En este contexto no le iba a resultar difícil al monarca austriaco Leopoldo I encontrar en Inglaterra y Holanda unos fáciles aliados para constituir la Gran Alianza contra Francia, acuerdo al que se unieron más tarde Portugal (Tratado de Methuen) y el duque de Saboya. La guerra por la corona de España y por la hegemonía europea que tanto parecía haberse querido evitar, terminó por ser el instrumento elegido para dilucidar las posiciones en el firmamento europeo y mundial. Corría el año de 1702, Felipe V tenía a la sazón diecisiete años y hacía quince meses que gobernaba España con la cohorte de consejeros franceses que su abuelo le había proporcionado (Ursinos, Orry).
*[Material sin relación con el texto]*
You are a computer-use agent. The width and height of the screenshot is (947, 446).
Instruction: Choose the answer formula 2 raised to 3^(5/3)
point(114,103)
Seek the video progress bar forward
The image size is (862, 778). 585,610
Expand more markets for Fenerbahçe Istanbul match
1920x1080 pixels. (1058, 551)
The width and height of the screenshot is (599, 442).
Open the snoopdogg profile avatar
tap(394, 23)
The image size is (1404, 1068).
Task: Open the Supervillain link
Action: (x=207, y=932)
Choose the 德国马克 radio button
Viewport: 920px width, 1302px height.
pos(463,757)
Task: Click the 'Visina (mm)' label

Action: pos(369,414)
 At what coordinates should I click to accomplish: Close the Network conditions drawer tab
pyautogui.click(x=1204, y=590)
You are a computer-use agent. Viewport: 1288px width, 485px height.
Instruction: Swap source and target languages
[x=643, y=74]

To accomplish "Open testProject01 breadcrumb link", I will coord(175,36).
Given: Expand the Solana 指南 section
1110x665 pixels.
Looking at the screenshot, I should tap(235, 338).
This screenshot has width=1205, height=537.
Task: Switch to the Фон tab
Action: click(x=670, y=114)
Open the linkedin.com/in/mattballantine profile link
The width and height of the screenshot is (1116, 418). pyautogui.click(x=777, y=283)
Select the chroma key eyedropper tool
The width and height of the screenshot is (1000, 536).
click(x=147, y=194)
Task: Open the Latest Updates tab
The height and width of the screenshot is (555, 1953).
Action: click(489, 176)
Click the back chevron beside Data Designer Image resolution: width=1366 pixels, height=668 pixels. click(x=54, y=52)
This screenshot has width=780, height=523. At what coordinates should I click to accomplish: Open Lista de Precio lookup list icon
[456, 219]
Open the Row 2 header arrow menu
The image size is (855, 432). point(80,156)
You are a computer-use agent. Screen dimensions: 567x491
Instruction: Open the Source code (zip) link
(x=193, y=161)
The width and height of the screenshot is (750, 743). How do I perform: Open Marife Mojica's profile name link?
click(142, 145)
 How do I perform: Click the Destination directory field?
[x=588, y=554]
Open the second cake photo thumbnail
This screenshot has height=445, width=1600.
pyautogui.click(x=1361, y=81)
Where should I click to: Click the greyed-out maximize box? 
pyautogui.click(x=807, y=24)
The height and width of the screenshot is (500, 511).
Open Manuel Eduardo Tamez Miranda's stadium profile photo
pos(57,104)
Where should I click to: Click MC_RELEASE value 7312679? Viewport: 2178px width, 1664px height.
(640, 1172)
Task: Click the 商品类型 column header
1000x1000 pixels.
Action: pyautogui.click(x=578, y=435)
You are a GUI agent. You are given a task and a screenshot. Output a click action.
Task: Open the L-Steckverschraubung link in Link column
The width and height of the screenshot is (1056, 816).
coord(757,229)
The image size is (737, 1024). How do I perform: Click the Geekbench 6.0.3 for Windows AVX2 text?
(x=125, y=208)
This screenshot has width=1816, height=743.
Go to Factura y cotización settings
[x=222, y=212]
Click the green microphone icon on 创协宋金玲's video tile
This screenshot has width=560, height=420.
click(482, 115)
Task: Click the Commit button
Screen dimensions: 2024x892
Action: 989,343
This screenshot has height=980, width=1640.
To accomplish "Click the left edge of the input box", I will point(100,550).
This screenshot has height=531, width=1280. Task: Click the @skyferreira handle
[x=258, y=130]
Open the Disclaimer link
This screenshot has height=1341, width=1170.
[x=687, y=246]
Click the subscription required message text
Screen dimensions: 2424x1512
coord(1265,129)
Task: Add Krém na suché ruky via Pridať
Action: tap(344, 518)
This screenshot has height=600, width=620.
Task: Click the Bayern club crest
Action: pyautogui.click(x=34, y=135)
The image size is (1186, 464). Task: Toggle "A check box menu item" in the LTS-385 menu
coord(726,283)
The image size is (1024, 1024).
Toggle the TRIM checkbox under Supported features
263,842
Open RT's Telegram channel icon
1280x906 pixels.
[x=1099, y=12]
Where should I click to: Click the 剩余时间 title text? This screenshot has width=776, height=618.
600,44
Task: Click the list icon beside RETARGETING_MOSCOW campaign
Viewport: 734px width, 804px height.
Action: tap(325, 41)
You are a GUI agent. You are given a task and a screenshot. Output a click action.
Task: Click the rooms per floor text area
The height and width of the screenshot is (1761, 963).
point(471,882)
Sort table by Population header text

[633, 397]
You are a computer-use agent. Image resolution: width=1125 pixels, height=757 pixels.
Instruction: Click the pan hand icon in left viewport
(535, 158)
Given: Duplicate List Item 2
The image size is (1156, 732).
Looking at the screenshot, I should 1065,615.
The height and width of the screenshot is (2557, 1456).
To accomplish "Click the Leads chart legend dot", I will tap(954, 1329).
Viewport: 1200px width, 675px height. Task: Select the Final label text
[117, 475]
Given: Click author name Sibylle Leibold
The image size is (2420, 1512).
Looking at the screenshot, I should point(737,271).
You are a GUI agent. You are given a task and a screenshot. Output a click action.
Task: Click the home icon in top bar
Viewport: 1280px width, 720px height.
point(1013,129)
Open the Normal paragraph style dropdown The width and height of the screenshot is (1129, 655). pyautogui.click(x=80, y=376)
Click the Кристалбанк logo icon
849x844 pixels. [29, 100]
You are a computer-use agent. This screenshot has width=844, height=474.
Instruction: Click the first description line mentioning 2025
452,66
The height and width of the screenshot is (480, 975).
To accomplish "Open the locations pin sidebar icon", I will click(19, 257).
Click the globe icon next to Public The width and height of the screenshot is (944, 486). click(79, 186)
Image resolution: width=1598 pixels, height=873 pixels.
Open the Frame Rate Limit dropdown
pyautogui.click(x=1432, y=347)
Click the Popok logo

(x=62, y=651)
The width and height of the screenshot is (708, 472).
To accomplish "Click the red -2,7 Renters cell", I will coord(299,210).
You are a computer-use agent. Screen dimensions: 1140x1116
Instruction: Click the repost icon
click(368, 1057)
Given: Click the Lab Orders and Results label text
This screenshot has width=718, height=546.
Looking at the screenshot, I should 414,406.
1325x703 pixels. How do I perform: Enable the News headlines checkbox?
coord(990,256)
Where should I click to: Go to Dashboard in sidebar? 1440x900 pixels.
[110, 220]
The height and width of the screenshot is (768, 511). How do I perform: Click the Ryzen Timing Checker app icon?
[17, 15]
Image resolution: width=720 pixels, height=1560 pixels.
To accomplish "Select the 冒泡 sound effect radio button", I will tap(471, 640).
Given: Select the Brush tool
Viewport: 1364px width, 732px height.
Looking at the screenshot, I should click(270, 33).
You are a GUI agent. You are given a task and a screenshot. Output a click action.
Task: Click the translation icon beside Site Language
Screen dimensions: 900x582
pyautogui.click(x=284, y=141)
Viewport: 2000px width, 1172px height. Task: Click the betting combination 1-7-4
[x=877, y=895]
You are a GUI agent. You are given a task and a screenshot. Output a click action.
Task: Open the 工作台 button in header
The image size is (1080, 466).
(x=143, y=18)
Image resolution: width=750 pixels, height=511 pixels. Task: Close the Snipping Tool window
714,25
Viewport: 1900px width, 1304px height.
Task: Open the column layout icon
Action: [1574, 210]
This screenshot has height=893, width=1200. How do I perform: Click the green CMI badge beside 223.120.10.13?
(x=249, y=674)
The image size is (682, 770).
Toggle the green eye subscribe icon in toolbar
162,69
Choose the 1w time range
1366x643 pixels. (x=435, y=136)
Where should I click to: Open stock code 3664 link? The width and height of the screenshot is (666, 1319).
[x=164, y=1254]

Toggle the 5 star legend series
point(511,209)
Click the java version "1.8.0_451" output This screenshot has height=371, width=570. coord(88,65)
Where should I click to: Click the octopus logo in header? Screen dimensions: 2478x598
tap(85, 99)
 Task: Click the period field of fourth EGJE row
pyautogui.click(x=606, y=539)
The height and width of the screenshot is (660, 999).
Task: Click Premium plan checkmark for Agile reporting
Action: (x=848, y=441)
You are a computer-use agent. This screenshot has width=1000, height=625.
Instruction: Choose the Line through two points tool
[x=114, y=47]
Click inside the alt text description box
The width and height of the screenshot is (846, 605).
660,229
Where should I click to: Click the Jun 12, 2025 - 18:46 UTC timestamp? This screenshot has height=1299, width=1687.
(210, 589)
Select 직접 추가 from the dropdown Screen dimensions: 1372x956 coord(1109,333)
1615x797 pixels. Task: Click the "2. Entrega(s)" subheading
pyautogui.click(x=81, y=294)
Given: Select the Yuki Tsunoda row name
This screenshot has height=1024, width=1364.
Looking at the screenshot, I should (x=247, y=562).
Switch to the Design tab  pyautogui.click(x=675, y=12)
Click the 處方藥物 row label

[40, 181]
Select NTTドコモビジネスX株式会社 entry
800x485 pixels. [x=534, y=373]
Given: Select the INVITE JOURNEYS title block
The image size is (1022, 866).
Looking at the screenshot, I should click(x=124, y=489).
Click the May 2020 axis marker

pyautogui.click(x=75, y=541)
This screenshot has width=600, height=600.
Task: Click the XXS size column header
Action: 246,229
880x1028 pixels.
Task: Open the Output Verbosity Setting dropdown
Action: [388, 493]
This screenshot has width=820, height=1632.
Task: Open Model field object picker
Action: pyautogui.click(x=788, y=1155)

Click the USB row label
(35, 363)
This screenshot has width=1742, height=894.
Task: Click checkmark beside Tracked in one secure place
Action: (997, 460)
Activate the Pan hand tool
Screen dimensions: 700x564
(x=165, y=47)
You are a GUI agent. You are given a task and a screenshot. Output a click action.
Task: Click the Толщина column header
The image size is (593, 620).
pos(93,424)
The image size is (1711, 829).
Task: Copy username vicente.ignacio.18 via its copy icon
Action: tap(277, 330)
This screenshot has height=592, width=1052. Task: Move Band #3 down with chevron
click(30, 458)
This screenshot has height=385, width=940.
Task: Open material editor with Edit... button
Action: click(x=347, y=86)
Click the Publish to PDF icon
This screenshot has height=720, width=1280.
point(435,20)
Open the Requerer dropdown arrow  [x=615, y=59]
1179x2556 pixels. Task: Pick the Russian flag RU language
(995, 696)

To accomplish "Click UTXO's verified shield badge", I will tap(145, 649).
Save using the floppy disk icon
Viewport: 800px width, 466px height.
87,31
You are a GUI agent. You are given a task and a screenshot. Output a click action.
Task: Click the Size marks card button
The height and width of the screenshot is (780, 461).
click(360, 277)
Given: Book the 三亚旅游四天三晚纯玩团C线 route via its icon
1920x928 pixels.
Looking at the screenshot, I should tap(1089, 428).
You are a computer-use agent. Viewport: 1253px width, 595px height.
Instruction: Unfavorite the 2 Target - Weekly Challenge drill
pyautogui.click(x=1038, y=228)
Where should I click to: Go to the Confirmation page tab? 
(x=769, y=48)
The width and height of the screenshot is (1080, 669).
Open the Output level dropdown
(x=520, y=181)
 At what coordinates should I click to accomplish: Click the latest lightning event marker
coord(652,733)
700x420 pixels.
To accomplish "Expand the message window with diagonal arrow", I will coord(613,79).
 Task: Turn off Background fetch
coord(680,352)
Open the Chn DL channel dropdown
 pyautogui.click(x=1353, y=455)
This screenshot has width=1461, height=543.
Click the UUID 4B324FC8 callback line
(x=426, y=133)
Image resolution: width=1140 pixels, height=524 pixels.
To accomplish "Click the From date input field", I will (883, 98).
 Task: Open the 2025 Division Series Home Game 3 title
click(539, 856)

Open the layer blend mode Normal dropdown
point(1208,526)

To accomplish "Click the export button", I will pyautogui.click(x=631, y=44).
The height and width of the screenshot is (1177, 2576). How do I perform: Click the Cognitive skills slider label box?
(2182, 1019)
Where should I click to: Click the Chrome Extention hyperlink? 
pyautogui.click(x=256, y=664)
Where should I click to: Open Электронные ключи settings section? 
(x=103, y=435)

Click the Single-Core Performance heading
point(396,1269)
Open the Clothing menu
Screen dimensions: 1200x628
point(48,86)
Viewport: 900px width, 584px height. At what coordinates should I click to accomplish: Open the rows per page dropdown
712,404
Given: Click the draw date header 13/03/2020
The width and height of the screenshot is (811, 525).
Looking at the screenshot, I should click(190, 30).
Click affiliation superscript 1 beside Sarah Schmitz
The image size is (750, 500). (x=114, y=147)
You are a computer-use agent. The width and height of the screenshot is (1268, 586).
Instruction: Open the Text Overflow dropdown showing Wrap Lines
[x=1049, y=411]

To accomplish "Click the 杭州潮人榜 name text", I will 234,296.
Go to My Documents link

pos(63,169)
Pronto iba a poder comprobar el nuevo monarca que al hostil contexto internacional que se había creado, culminado en 1703 con la proclamación en Viena del archiduque Carlos como rey de España, iba a sumarse la decidida resistencia de una parte de los propios españoles, partidarios del pretendiente austracista al que veían más respetuoso hacia las instituciones forales.